Le professeur Slaheddine Dchicha a lu pour Leaders ce roman qu’il avait espéré recevoir ce prix et bien d’autres distinctions.
Une grandiose saga tunisienne: «Le Désastre de la maison des notables», d’Amira Ghenim
Par Slaheddine Dchicha - Les Editions françaises Philippe Rey et les Editions algériennes Barzakh ont lancé en octobre 2023 «Khamsa», une collection commune qui se donne pour objectif de faire connaître par la traduction la littérature maghrébine de langue arabe aux lecteurs francophones. Sur les trois premières publications, deux sont tunisiennes.
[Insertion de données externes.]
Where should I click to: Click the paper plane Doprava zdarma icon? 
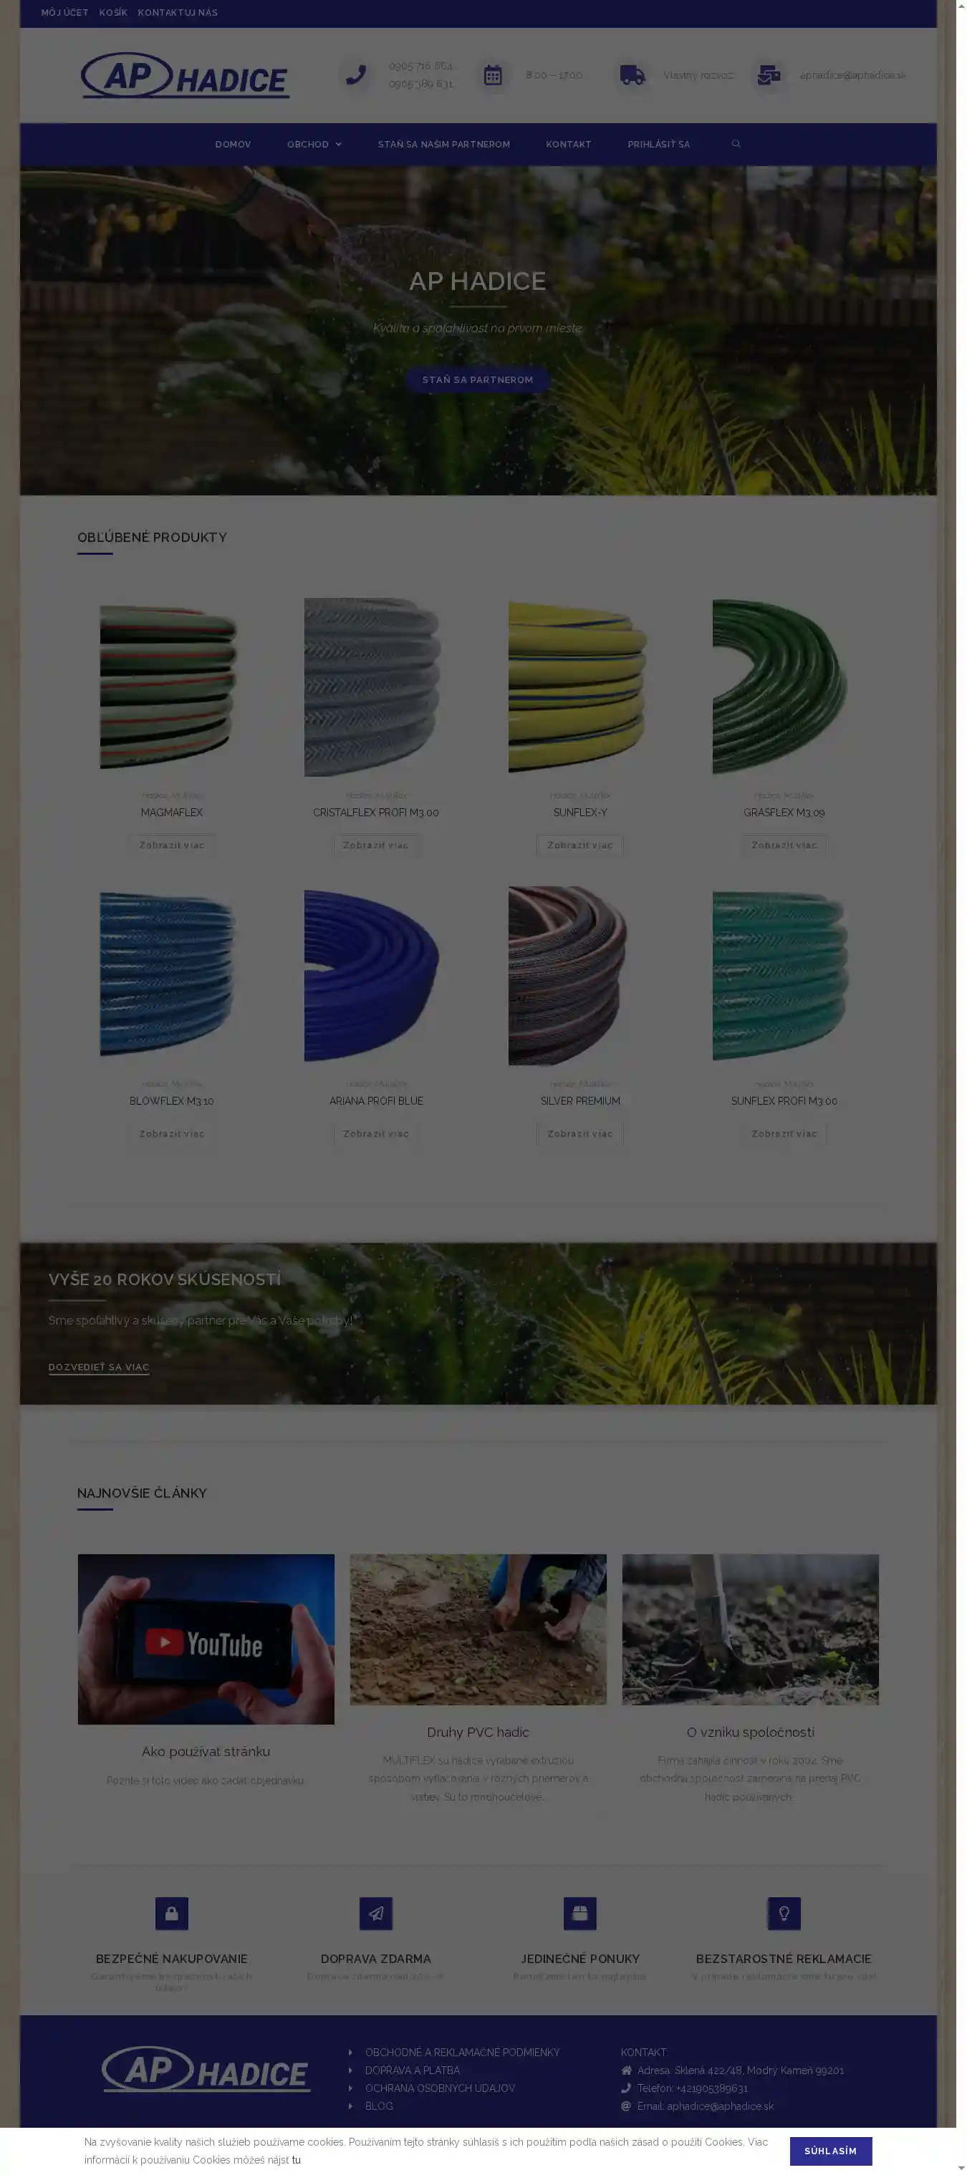pos(376,1913)
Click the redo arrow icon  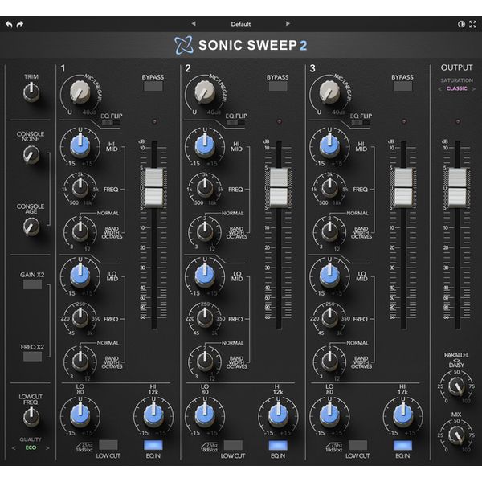[x=20, y=24]
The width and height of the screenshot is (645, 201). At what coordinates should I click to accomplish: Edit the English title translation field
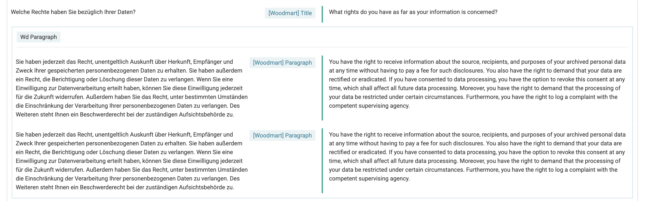point(413,12)
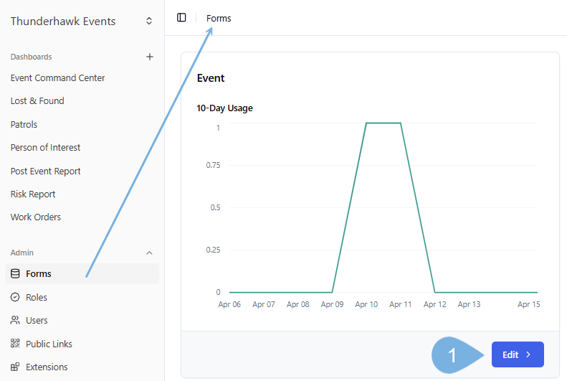Select Person of Interest dashboard
The width and height of the screenshot is (567, 381).
click(45, 147)
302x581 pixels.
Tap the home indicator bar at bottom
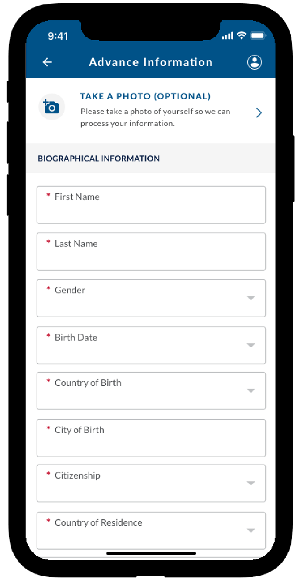[x=151, y=553]
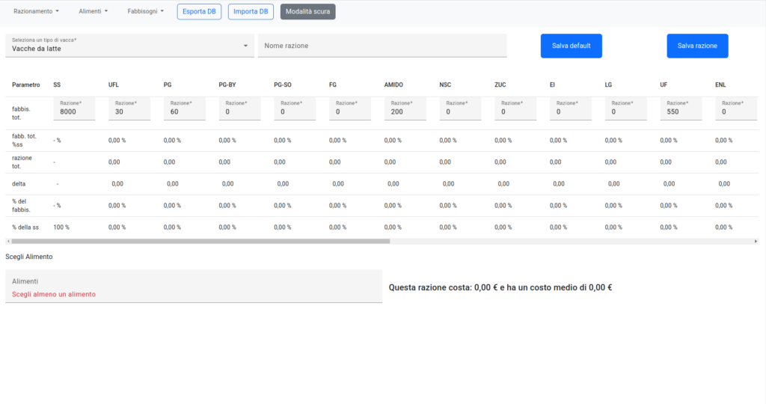Click the right arrow of table scrollbar
This screenshot has width=766, height=404.
click(x=756, y=242)
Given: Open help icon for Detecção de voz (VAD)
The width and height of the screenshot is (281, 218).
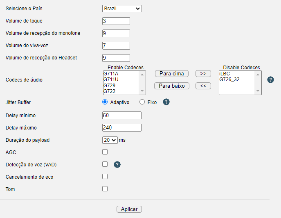Looking at the screenshot, I should tap(117, 164).
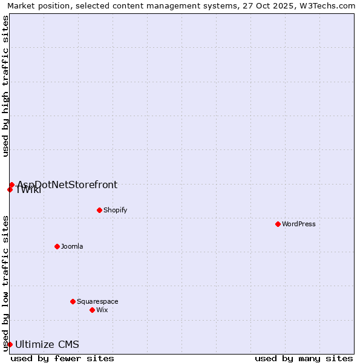Image resolution: width=363 pixels, height=363 pixels.
Task: Click the AspDotNetStorefront label text
Action: pyautogui.click(x=67, y=185)
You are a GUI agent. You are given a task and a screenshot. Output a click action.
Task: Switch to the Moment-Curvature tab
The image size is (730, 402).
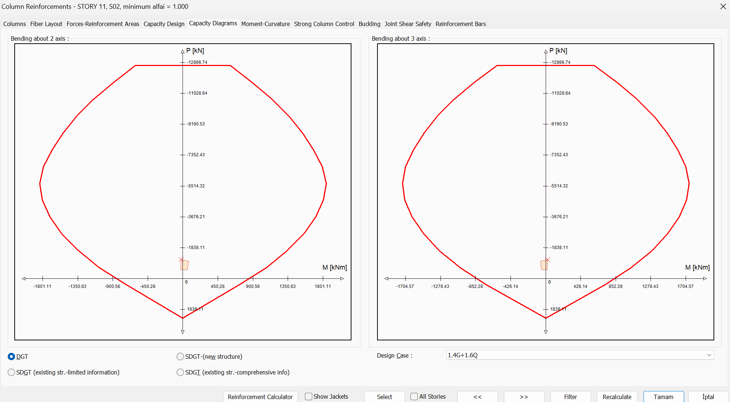tap(265, 24)
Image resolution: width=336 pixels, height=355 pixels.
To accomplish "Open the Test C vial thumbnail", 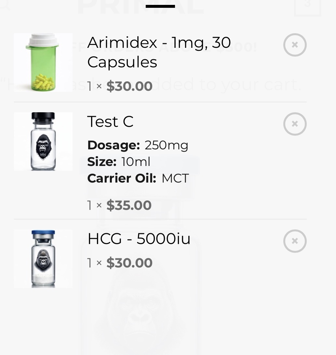I will (x=43, y=142).
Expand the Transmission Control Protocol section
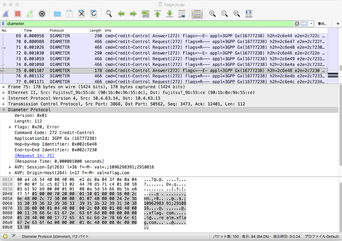Screen dimensions: 342x241 pos(4,104)
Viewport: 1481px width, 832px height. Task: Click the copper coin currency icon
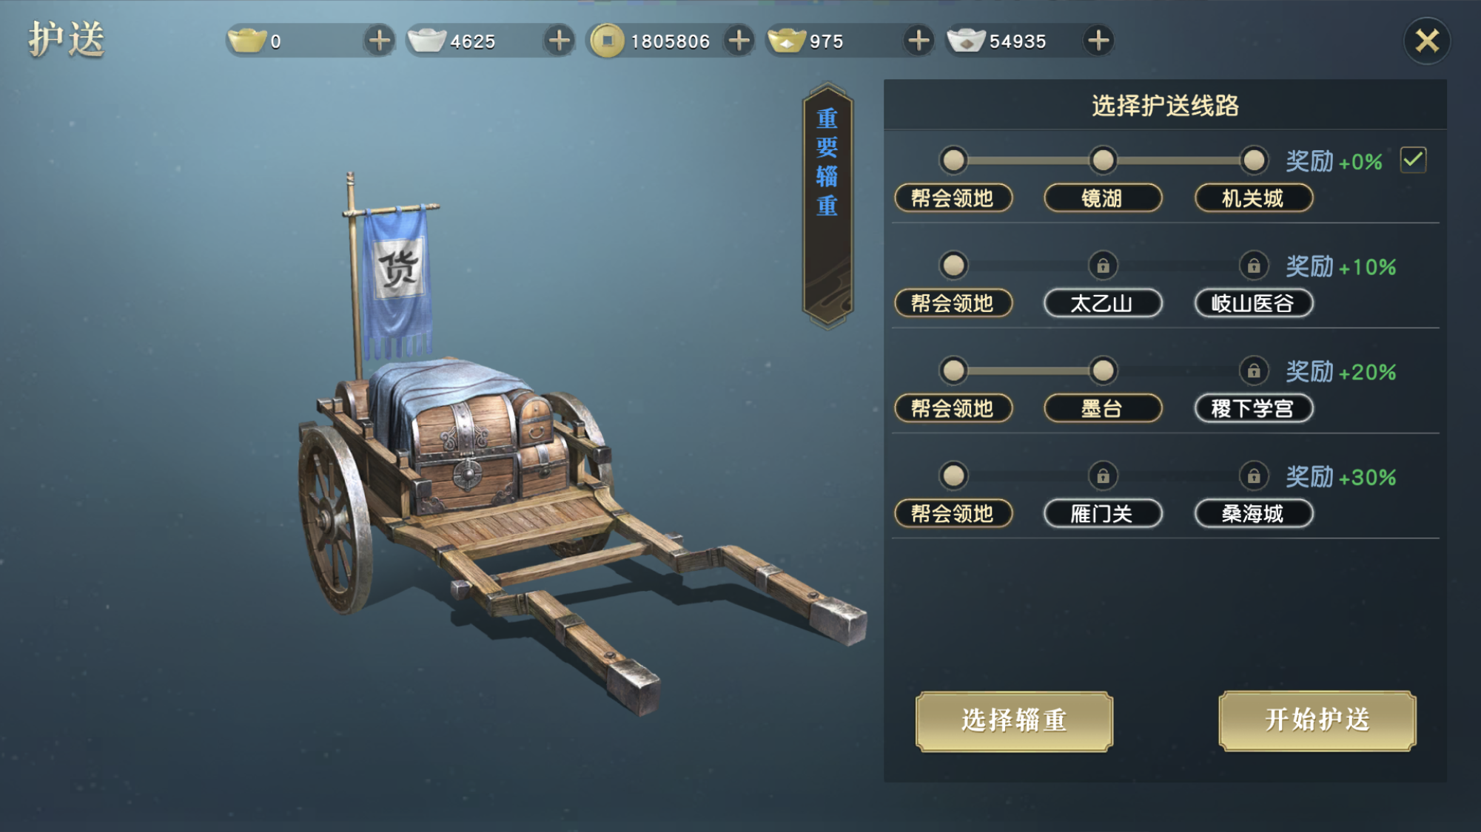point(608,41)
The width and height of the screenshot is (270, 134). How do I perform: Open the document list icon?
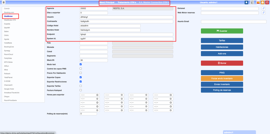(252, 2)
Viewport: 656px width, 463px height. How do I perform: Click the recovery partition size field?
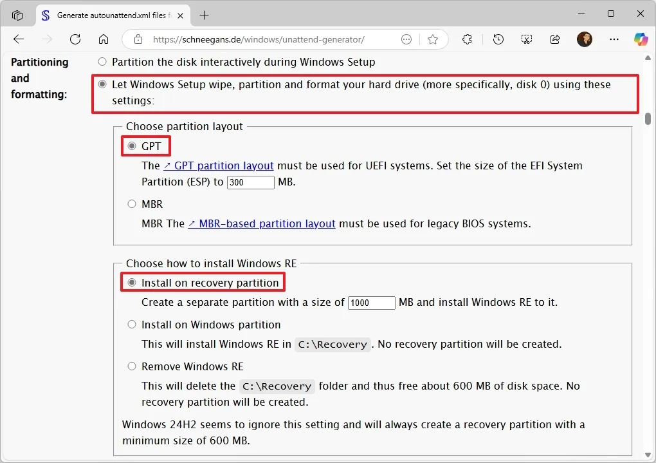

En 2023, est paru le livre d’Aymen Daboussi, «Les Carnets d’EL-Razi»* et cette année, le livre d’Amira Ghenim, «Le Désastre de la maison des notables»*.
Dans ce deuxième roman, l’universitaire tunisienne se fait conteuse et donne la parole à dix narratrices et narrateurs qui, à leur tour donnent la parole à d’autres qui etc.… et les histoires de s’enchâsser les unes dans les autres telles des poupées russes, couvrant ainsi quatre générations de la moitié des années quarante jusqu’au lendemain la révolution de 2011.
Secret de famille
Ce procédé par ailleurs connu sous l’expression «mise en abyme» permet à notre talentueuse Shahrazade une plongée vertigineuse et haletante dans la vie de deux familles de la grande bourgeoisie tunisoise: les Naifer, une famille traditionaliste, conservatrice voire «réactionnaire» et les Rassaa, une famille francophile, libérale voire «progressiste».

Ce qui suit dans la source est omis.